> Problems to solve:
**A)** Decide whether each statement below agrees with the passage on Big Tech's power, answering yes or no and quoting the deciding words of the passage: (i) the poll found that 70% of Republicans see Big Tech's economic power as a problem; (ii) the poll cited came from Pew Research; (iii) the writer's eyes gloss over at the words "Section 230 of the Communications Decency Act."
**B)** From the records, give as a JSON list of strings the part that opens with the line containing "This screenshot has height=590, width=917." and closes with the line containing "pos(410,146)", one string per line, with blank lines left out.

> Page excerpt:
---

Do your eyes gloss over when you see the words “Section 230 of the Communications Decency Act”? Mine do.
Yet the subject of Big Tech’s might — Should Facebook have the power to ban a president? Should Amazon have the power to ban the sale of a controversial book? Should Twitter have the power to permanently bar a user over a single tweet? And if not, what should the government be doing about it? — is both fascinating and incredibly important.
I don’t think there is a group left in America who is happy about the power that companies like Facebook and Twitter and Google have arrogated to themselves. According to a recent poll from Vox and Data for Progress, 59% of Democrats and 70% of Republicans think Big Tech’s economic power is a problem. It’s hard to think of another issue with that kind of bipartisan consensus.

---

> Dataset:
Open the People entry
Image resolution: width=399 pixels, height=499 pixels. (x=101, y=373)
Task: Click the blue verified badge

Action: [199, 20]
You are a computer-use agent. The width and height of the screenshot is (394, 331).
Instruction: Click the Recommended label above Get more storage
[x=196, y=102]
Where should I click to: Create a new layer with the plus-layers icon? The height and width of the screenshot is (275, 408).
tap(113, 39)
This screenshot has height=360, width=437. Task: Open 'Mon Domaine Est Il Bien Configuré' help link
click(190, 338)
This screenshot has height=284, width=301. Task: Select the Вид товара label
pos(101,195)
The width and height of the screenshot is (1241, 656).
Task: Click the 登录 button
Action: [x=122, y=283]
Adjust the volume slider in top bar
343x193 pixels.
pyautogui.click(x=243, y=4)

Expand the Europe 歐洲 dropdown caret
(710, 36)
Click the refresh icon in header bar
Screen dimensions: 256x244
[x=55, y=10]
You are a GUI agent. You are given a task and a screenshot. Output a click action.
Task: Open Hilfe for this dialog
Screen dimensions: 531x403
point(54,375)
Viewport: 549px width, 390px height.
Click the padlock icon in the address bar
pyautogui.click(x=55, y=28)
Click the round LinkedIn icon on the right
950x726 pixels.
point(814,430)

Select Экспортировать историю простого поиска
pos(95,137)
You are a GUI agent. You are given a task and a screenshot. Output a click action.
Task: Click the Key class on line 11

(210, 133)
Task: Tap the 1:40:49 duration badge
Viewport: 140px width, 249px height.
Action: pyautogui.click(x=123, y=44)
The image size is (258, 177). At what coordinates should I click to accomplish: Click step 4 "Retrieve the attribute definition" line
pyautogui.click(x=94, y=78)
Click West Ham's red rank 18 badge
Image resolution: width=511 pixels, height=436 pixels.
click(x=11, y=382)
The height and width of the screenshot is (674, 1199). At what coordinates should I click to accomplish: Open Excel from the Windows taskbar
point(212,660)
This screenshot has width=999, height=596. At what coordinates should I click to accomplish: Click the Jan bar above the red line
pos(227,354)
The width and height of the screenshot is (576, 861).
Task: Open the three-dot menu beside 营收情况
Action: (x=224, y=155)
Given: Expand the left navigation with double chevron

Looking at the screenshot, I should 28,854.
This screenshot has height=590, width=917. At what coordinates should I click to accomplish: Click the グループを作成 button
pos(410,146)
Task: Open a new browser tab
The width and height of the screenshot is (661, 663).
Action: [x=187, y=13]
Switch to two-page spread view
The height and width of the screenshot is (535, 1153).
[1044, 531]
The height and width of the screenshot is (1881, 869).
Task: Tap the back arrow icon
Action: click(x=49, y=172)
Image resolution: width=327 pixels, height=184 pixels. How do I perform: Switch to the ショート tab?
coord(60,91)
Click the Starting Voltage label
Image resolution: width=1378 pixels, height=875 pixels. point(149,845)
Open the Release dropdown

---

> Per-task answers:
**A)**
(i) Yes: "59% of Democrats and 70% of Republicans think Big Tech’s economic power is a problem"
(ii) No: "According to a recent poll from Vox and Data for Progress"
(iii) Yes: "Mine do."

**B)**
[
  "This screenshot has height=590, width=917. At what coordinates should I click to accomplish: Click the グループを作成 button",
  "pos(410,146)"
]